The church is located beside the old Whippy Swamp Muster Ground, where the Whippy Swamp Guards gathered throughout the antebellum years to host political speeches and Fourth of July picnics. The Whippy Swamp Guard also held regular drills at Old Pocataligo and an annual review at Old Slow Hill near Coosahatchie (1). Several members of the Whippy Swamp Guards served in the Civil War. Soon thereafter, the militia’s meeting house, built in 1840, was demolished.
Harmony Presbyterian is constructed in the Queen Ann style (2). While the congregation dates to April 7, 1870, the church itself was not constructed until sometime between 1905 and 1907 (2). In 1954, renovations saw its wood lap siding replaced with vinyl siding (2).
The cemetery behind Harmony Presbyterian Church is actually the Crocketville Cemetery and unrelated to the church, though many church members are buried there. The church is still active, but membership is quite small.
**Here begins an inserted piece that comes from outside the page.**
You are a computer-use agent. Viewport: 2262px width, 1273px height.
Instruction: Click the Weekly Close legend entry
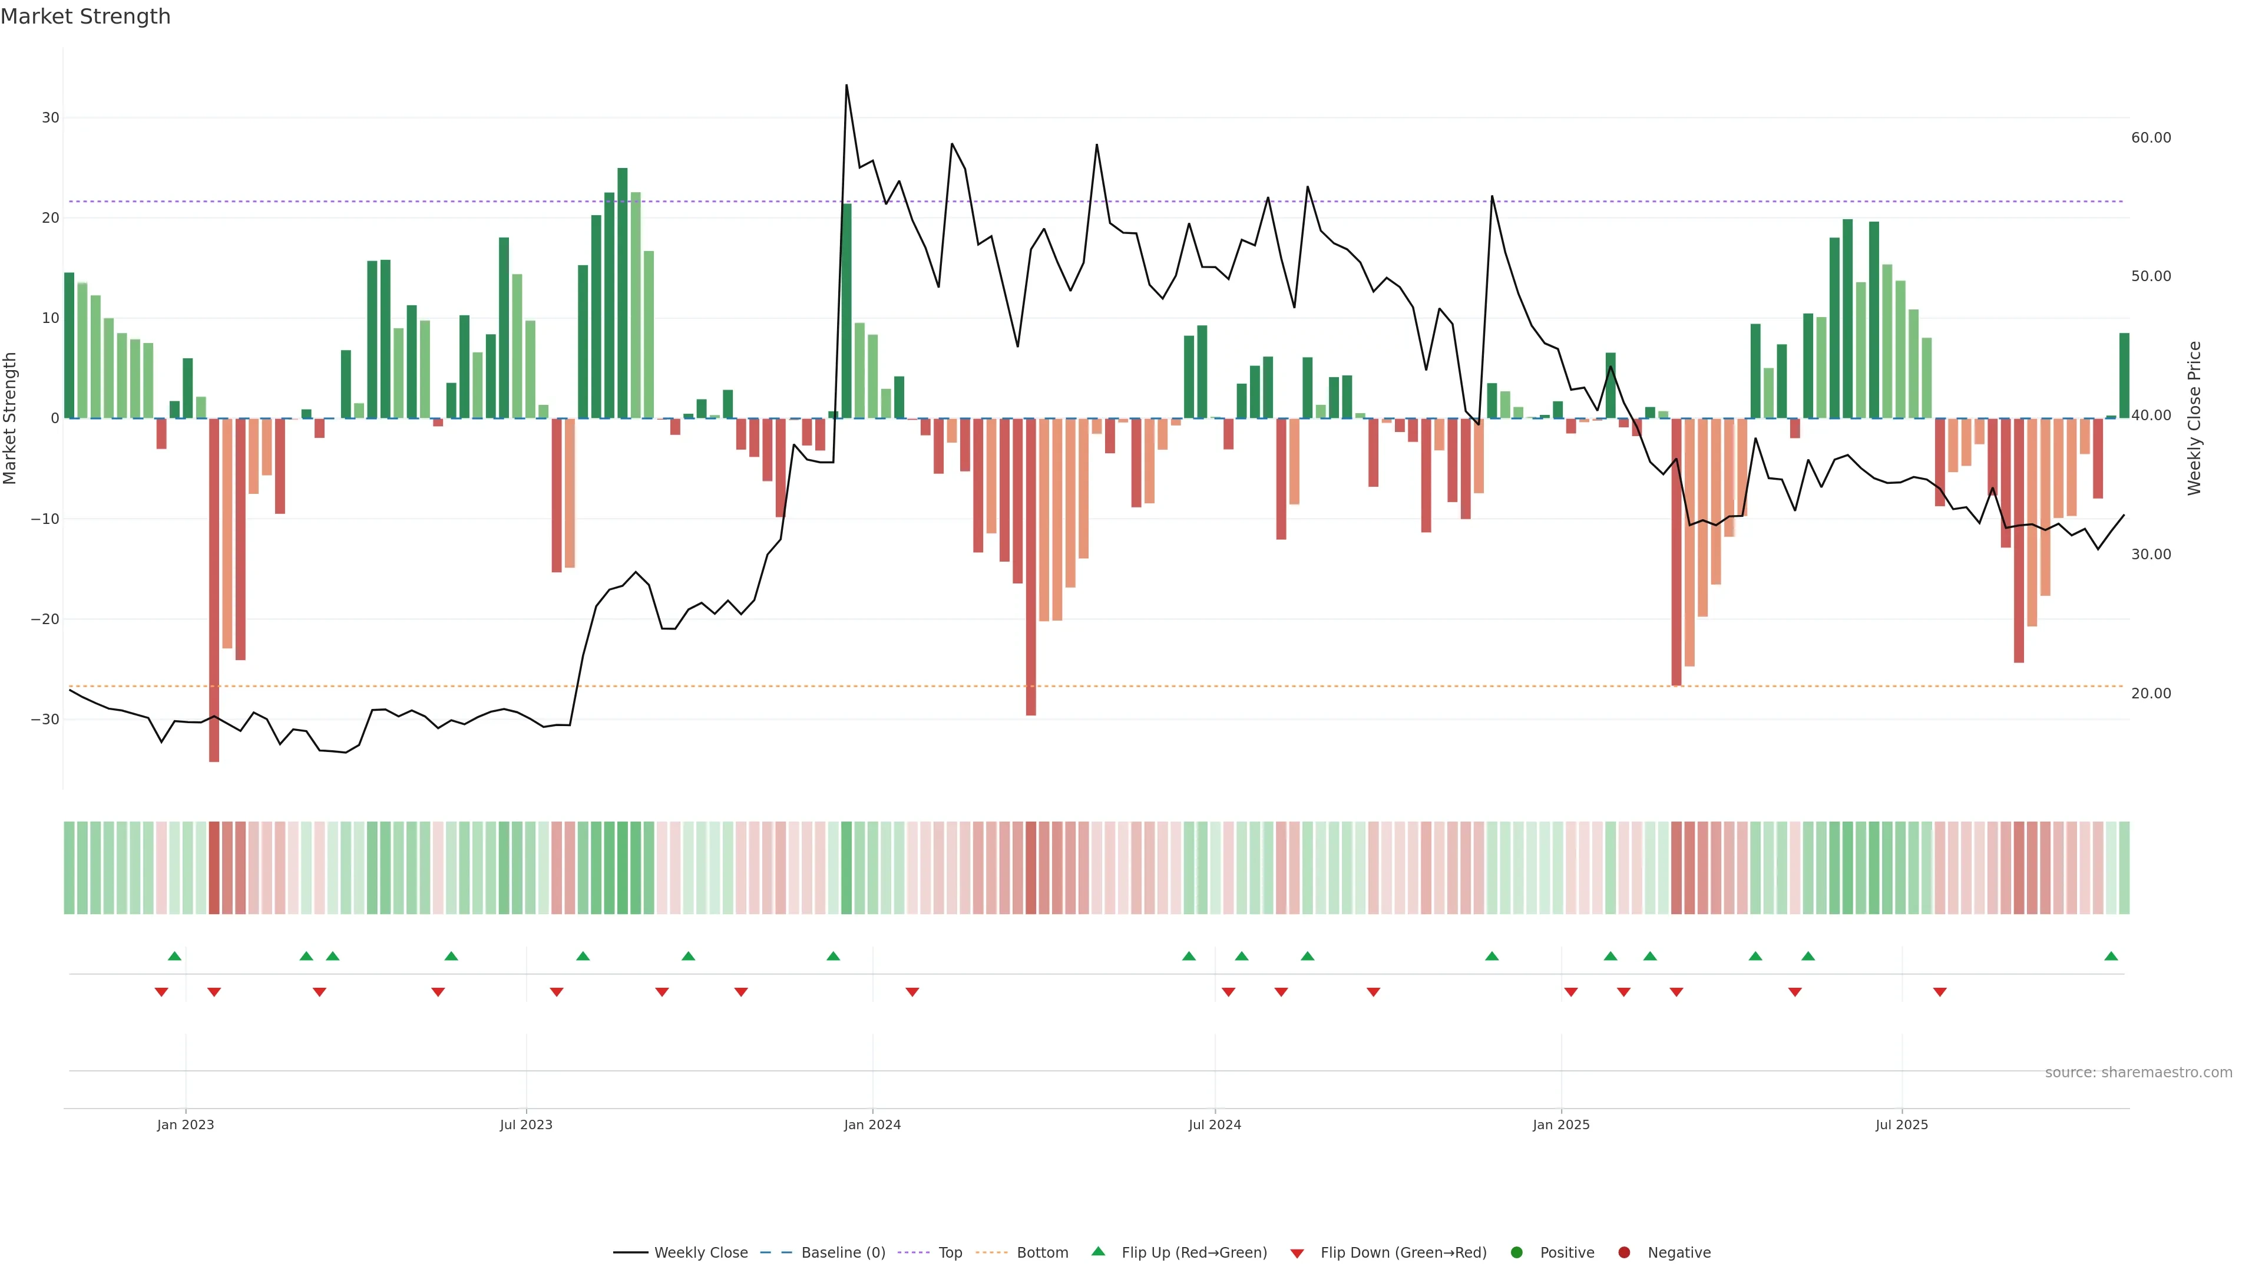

Contributor David Mack of Ninety Six offers this glimpse into the history of Harmony Presbyterian Church:
My great-grandfather was Joseph Bingham Mack (1838-1912). He was a Presbyterian minister and his father, William Mack (1807-1879), was also a Presbyterian minister. Joseph organized and pastored at numerous churches in the Carolinas and Georgia. He spent a good deal of time in Charleston, SC, most notably at churches on Calhoun St. and Glebe St. He also traveled to other communities in the Low Country organizing and pastoring those as well. Here is an excerpt from a letter written to his father on June 2nd, 1870 pertaining to Harmony Presbyterian and other churches: “On Friday received 5 persons into Salem (colored) church – on Saturday elected another Elder in the Stoney Creek (McPhersonville) Church, as they had but one – & on Sunday ordained two Deacons & received one person into the Harmony (Whippy Swamp) Church.”